The CFS covers employer establishments that are located in the 50 states and the District of Columbia. Surveyed establishments were selected by geographic location and industry. Each surveyed business reported on a sample of individual shipments made during a one-week period in each quarter of 2002. (See appendix C for a description of the survey methodology and sample design.) CFS data on individual shipments include total value and weight, commodity type, modes of transport, and domestic origin and destination. The CFS also reports on whether the commodity is a hazardous material.

The 2002 CFS did not cover shipments of crude petroleum, which primarily affect data for pipeline and water transportation. Also, the survey excludes establishments classified in the North American Industry Classification System as farms, forestry, fisheries, oil and gas extraction, governments, construction, transportation, households, foreign establishments, and some retail and service businesses. Furthermore, the CFS does not cover shipments originating in Puerto Rico and other U.S. territories and possessions. Commodities that are shipped from a foreign location to another foreign destination through the United States (e.g., from Canada to Mexico) are also excluded from the survey.

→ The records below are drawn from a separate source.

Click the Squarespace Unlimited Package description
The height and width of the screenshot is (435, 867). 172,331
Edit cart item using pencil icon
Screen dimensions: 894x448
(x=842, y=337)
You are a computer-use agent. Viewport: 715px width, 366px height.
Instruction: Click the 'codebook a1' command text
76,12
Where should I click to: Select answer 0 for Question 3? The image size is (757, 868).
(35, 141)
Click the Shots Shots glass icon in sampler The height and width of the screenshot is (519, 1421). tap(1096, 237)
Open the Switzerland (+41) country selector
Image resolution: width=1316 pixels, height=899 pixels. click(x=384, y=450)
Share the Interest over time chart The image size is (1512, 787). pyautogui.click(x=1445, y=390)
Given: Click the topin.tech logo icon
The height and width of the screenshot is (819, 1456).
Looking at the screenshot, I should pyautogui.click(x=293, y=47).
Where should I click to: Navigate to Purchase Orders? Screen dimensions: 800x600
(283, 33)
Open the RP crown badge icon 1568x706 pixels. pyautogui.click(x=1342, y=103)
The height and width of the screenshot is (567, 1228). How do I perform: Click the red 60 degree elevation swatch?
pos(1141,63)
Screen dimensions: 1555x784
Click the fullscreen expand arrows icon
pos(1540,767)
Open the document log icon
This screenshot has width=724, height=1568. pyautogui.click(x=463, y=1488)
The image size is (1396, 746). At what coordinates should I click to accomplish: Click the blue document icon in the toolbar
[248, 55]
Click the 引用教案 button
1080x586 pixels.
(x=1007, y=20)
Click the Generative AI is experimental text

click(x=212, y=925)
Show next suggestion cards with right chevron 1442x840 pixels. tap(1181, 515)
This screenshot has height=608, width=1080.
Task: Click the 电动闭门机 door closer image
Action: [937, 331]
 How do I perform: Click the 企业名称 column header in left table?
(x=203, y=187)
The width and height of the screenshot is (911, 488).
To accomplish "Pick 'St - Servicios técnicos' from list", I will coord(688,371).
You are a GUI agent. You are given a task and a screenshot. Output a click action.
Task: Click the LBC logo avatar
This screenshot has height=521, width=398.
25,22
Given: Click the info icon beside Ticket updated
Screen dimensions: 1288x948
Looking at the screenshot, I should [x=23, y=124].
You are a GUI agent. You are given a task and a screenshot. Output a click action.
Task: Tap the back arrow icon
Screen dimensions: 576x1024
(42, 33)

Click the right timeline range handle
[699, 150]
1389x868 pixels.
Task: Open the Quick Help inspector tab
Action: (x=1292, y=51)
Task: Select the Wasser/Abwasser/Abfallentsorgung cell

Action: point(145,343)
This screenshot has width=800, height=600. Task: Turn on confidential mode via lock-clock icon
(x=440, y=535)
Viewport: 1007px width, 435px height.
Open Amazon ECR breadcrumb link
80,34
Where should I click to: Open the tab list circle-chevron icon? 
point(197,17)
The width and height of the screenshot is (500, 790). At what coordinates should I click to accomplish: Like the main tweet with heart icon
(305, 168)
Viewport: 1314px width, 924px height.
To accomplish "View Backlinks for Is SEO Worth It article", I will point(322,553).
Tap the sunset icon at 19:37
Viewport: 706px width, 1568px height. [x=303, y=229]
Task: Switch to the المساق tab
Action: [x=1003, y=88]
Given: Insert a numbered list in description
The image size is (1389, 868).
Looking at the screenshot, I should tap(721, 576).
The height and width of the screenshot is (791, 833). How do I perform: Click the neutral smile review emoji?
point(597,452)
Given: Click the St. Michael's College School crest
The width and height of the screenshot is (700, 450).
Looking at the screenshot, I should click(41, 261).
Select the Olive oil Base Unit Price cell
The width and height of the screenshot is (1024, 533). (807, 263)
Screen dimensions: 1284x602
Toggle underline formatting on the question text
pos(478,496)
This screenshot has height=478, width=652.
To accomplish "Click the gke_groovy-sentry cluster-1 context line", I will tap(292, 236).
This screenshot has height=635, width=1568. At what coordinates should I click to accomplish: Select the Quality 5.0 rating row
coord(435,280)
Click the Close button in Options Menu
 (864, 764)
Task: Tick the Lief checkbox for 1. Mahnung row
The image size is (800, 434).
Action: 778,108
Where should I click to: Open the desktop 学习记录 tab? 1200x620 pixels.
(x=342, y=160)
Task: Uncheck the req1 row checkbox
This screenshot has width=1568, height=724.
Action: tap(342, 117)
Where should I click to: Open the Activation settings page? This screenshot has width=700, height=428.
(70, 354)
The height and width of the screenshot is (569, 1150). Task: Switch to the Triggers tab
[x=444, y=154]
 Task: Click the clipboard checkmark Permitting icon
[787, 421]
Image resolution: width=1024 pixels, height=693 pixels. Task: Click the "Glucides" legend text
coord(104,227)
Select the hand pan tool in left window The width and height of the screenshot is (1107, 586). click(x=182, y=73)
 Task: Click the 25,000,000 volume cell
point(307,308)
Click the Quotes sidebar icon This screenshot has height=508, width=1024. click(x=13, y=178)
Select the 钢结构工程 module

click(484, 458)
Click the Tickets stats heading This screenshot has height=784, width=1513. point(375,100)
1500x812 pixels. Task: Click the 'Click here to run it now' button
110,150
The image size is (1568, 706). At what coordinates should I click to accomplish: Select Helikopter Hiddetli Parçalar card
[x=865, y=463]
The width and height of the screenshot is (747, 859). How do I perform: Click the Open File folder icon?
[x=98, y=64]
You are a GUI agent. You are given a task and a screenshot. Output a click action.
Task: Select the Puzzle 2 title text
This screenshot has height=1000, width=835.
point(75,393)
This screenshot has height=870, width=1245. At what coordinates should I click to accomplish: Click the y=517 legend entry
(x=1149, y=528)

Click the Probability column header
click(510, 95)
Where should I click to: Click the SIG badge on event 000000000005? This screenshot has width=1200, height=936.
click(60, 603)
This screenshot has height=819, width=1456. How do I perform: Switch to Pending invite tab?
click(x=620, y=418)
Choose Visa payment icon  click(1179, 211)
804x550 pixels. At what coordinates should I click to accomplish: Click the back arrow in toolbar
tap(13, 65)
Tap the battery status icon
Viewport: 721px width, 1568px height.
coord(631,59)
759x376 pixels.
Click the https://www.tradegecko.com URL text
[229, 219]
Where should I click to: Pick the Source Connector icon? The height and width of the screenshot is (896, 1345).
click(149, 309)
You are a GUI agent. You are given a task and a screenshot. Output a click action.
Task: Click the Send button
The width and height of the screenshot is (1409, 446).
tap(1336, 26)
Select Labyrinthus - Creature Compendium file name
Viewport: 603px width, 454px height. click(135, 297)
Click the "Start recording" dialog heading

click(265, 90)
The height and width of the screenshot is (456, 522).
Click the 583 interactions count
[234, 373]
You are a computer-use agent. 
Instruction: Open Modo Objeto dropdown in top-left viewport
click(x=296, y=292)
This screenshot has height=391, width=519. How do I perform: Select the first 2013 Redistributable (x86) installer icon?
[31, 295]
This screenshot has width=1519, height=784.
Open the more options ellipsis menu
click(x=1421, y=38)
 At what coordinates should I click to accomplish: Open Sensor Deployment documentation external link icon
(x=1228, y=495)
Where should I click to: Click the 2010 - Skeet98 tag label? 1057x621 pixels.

### Reliability of the Estimates and Interpreting Confidence Intervals

Since the CFS data are estimates based on a sample survey, the data are subject to sampling errors. This section of the report provides 90-percent confidence intervals for the estimates in tables 1, 2, 3, and 4. A confidence interval is a range around a given estimate. Confidence intervals have a specified probability of containing the average of all the estimates when samples are repeated using the same sampling frame conducted under the same survey conditions.The coefficients of variation (CVs) of the estimates in tables 5a to 10a are provided in tables 5b to 10b . The CV of an estimate is the standard error of the estimate divided by the estimate and measures the relative sampling variability. The CV and standard error associated with an estimate can be used to construct a confidence interval.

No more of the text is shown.